Menteri Perencanaan Pembangunan Nasional/Kepala Bappenas Rachmat Pambudy angkat bicara terkait perbedaan proyeksi pertumbuhan ekonomi Indonesia tahun 2026 antara Bappenas dan Kementerian Keuangan (Kemenkeu).
Rachmat menyebut proyeksi Bappenas sebesar 6,3 persen merupakan angka yang moderat, namun tetap disusun dengan penuh kehati-hatian.
“Terus terang, angka 5,8 sampai 6,3 (persen) itu sebenarnya moderat juga. Karena kesempatan kita untuk angka lebih tinggi dari itu, ya tapi kan kita harus hati-hati juga,” ujar Rachmat dalam Rapat Kerja Komisi XI DPR membahas RKA/RKP 2026 di Kompleks Parlemen, Senayan, Kamis (3/7).
Rachmat mengatakan pendekatan perencanaan yang digunakan Bappenas berbeda dari Kemenkeu yang berbasis penganggaran.

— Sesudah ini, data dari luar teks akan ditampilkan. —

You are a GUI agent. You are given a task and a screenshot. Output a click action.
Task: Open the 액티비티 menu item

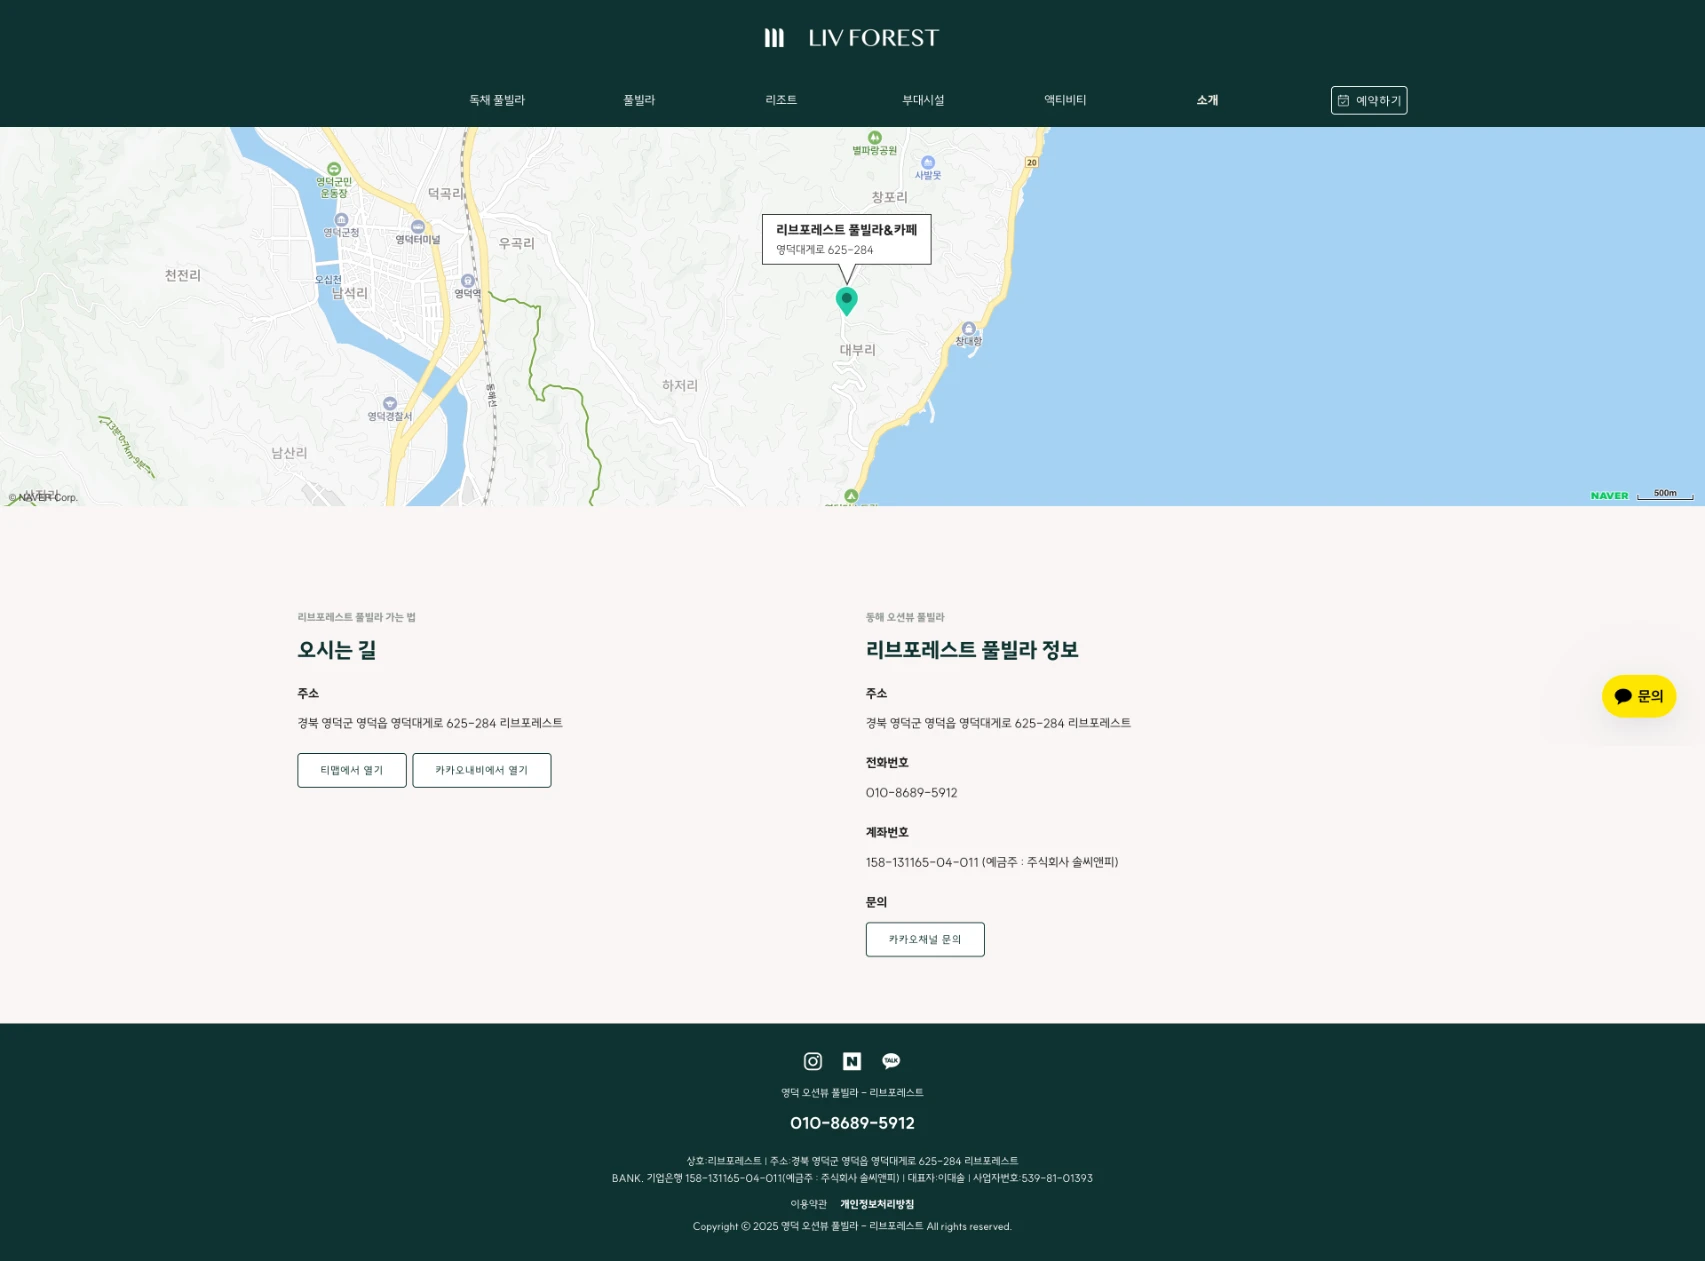pos(1065,100)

“Jadi, kalau Menteri Keuangan, ini berdasarkan penganggaran. Kami berdasarkan perencanaan,” ujarnya.
Dia juga menyinggung peran belanja pemerintah dalam mendongkrak pertumbuhan ekonomi tahun depan, khususnya belanja untuk program Makan Bergizi Gratis (MBG) yang mencapai Rp 71 triliun di tahun 2025.
“Kami melihat angka bahwa makan bergizi dengan belanja Rp 71 triliun, itu perkiraan bisa memberikan sumbangan pertumbuhan minimum 0,86 (tahun depan). Nah, kalau belanjanya tidak terjadi Rp 71 triliun, apa bisa? Ya tidak bisa. Kalau belanjanya Rp 71 triliun tapi tidak tepat, ya tidak bisa juga,” katanya.
Sebelumnya, Proyeksi pertumbuhan ekonomi pada tahun 2026 memunculkan dua perbedaan angka antara Kemenkeu dengan Bappenas.
Perbedaan proyeksi pertumbuhan ekonomi pada 2026 dipaparkan saat Rapat Kerja Banggar DPR RI membahas Kerangka Ekonomi Makro dan Pokok-pokok Kebijakan Fiskal (KEM-PPKF) RAPBN 2026, di Kompleks Parlemen, Senayan, Selasa (1/7).
Awalnya, Menteri Keuangan (Menkeu) Sri Mulyani Indrawati menetapkan proyeksi pertumbuhan ekonomi Indonesia pada tahun depan di kisaran 5,2-5,8 persen.

Target tersebut mempertimbangkan kontribusi utama dari pertumbuhan investasi dan konsumsi masyarakat.
“Target bisa tercapai apabila investasi tumbuh mendekati 6 persen secara tahunan, konsumsi tumbuh antara 5 persen hingga 5,5 persen, dan pertumbuhan ekspor terjaga stabil di 6,3 persen hingga 6,8 persen,” kata Sri Mulyani.
Asumsi ekonomi makro yang dipakai Kemenkeu untuk pertumbuhan ekonomi 2026 meliputi inflasi di kisaran 1,5-3,5 persen, nilai tukar Rp 16.500-Rp 16.900 per dolar AS, suku bunga Surat Berharga Negara (SBN) tenor 10 tahun pada rentang 6,6 persen-7,2 persen, serta harga minyak mentah Indonesia (ICP) diperkirakan antara USD 68 hingga USD 80 per barel.
Setelah paparan Sri Mulyani, Menteri PPN/Kepala Bappenas Rachmat Pambudy menyampaikan proyeksi yang lebih optimistis.
Bappenas menargetkan pertumbuhan ekonomi 2026 sebesar 6,3 persen, sebagai bagian dari peta jalan menuju target pertumbuhan ekonomi 8 persen pada 2029.
“Dengan target tersebut maka target pertumbuhan 8 persen pada 2029 bisa tercapai,” ujar Rachmat.